A. L. Mechling Barge Lines, Inc. v. United States

PETITIONER: A. L. Mechling Barge Lines, Inc.
RESPONDENT: United States
LOCATION: Brown Shoe Co.

DECIDED BY: Warren Court (1958-1962)

CITATION: 368 US 324 (1961)
ARGUED: Nov 08, 1961 / Nov 09, 1961
DECIDED: Dec 18, 1961

Facts of the case


Media for A. L. Mechling Barge Lines, Inc. v. United States

Audio Transcription for Oral Argument - November 08, 1961 in A. L. Mechling Barge Lines, Inc. v. United States

Audio Transcription for Oral Argument - November 09, 1961 in A. L. Mechling Barge Lines, Inc. v. United States

-- United States.

Mr. Hayes, you may continue your argument.

Edward B. Hayes:

May I should like to call attention to the report of the late great Joseph B. Eastman on this form of rail rate competition with water carriers which shows that -- about what it is, a means of financing lower rail rate competition with water carriers by revenue -- rail revenue derived from none water competitive rail transportation, both with respect to the short-haul rate and the great reservoir of non-competitive traffic which the railroads have generally, and to -- yes sir.

Charles E. Whittaker:

May, I ask you please, is this matter in contest now?

Does not the Solicitor General concede your point?

Edward B. Hayes:

Not quite, Your Honor.

And may I refer directly to that having said what I have said.

The Solicitor General’s concession is put in a form which is confusingly broader than any issue that is presented in this case.

Let me lead up to that if I may, I referred to the fact that after insisting in the lower court on the validity of the Commission's procedures in all respects, both with respect to the necessity of findings and also with respect to the necessity of hearings before on a contested issue or uncontested issues, a binding order is made without giving the hearing that the Commission admitted the needs because it orders one -- insisted in the lower court on the validity of its procedures on both those points, then the Solicitor General concedes that as to the necessity of findings -- it, the Commissioner, has for some years been following a practice which is contrary to law.

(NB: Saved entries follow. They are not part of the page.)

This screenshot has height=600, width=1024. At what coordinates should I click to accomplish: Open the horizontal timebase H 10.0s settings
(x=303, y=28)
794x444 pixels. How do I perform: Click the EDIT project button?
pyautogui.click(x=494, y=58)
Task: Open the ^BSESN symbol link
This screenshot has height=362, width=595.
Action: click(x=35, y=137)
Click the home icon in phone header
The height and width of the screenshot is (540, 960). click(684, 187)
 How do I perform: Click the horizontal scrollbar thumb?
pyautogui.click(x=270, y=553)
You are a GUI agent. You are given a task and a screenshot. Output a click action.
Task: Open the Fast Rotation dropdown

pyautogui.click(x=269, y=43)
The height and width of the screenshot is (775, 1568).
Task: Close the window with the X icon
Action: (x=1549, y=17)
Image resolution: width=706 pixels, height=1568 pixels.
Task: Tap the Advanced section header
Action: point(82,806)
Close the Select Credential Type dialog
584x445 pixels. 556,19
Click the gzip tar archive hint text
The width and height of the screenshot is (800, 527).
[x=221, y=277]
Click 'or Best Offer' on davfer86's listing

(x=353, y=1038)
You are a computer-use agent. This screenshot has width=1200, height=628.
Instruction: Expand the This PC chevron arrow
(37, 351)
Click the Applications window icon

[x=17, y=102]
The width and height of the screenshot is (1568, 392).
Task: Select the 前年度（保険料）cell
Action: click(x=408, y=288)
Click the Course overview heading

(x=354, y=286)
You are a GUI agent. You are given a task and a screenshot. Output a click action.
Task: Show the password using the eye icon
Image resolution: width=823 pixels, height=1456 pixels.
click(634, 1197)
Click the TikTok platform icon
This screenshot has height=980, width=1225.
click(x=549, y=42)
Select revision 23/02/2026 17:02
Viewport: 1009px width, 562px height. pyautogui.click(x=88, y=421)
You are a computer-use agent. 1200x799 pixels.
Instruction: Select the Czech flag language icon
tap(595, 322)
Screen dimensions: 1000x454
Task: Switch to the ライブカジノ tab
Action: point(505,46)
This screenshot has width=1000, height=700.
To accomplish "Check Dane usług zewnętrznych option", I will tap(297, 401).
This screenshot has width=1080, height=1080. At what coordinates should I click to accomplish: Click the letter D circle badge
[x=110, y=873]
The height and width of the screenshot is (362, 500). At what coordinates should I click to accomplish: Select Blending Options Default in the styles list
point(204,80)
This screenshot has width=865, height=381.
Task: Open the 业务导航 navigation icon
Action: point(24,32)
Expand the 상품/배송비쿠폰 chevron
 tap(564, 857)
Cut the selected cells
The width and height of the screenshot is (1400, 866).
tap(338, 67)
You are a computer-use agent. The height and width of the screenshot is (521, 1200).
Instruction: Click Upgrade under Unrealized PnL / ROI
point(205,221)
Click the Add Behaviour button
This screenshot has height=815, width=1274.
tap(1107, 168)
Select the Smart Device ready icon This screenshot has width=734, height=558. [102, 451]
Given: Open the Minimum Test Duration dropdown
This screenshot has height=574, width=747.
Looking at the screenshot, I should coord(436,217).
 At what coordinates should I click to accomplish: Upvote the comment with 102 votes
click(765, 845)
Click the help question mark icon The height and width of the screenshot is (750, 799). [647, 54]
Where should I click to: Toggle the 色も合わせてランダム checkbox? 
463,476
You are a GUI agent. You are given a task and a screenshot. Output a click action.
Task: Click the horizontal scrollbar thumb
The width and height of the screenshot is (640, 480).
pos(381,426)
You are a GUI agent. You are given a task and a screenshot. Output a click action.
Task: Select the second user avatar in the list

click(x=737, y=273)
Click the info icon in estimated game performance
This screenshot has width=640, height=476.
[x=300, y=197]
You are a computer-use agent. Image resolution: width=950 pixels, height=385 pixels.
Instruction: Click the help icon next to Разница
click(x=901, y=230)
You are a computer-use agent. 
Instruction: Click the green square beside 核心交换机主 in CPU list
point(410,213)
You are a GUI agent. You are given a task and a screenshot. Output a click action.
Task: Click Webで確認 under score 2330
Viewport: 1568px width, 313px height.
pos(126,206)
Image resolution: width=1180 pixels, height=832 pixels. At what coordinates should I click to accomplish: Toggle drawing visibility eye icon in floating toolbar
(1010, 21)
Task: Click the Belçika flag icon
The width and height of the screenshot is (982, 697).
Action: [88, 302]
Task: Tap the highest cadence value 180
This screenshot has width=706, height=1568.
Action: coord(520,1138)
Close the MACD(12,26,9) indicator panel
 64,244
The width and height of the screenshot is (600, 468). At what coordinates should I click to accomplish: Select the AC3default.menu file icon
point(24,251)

That admission is made in very broad terms.

But the insistencies that there should be no consideration as to whether the Commission has not also been following a procedure for years.

Some few years last past that is contrary to law with respect to the necessity of those hearings in these circumstances.

It is in these circumstances that we urge that findings are necessary and that hearings are necessary.

Charles E. Whittaker:

I thought he conceded that?

Edward B. Hayes:

No sir, he did not concede that hearings were necessary.

He conceded only that findings were necessary, and asked that this Court not even consider whether the Commission had not also been departing from legally required procedures with respect to the necessity of hearings.

Charles E. Whittaker:

Isn't it true that before findings could be made, some hearing would have to precede?

Edward B. Hayes:

That sir is my position.

He does not concede it.

As a matter of fact he asked this Court not to pass on that point, but to allow the Commission to proceed without review on the short-term orders which have so long escaped preview by the means that I described yesterday.

Changing the situation when the immediate practice -- immediate instance of the unlawful practice is the same.

That is the essence of this case.

It is the recurrent nature of these illegalities in short-term orders escaping review that makes it necessary for that to be a review here against the contention that there is no longer any controversy because the particular instance of the unlawful practices (a) findings -- no findings, (b) no hearing has lapsed by virtue of something engineered for the railroad defendants.

This Court said in the Southern Pacific Terminal cases, I cannot put my argument in better language than that of the Court in that case.

The questions involved in orders of the Interstate Commerce Commission now usually continuing as are manifestly those in the case at bar.

And their consideration ought not to be as they might be defeated by short-term orders capable of repetition, yet evading review, that at one time the Government and in another time the carriers, have their right determined by the Commission without a chance of regress.

There was a situation in which the order before the Commission, had order of the Commission had expired by its terms.

It had been entered for two years only, and the two years were up and the argument of the Commission was there as yet, but the case was moot.

That was the answer that this Court returned in a situation of short-term orders that goes straight to the circumstances of this existing continuing controversy.

Charles E. Whittaker:

On that case, as I understand it and the ones like it go to the question of mootness, but if you get over that and reach the merits, then does not the Solicitor General practically concede your position on the merits?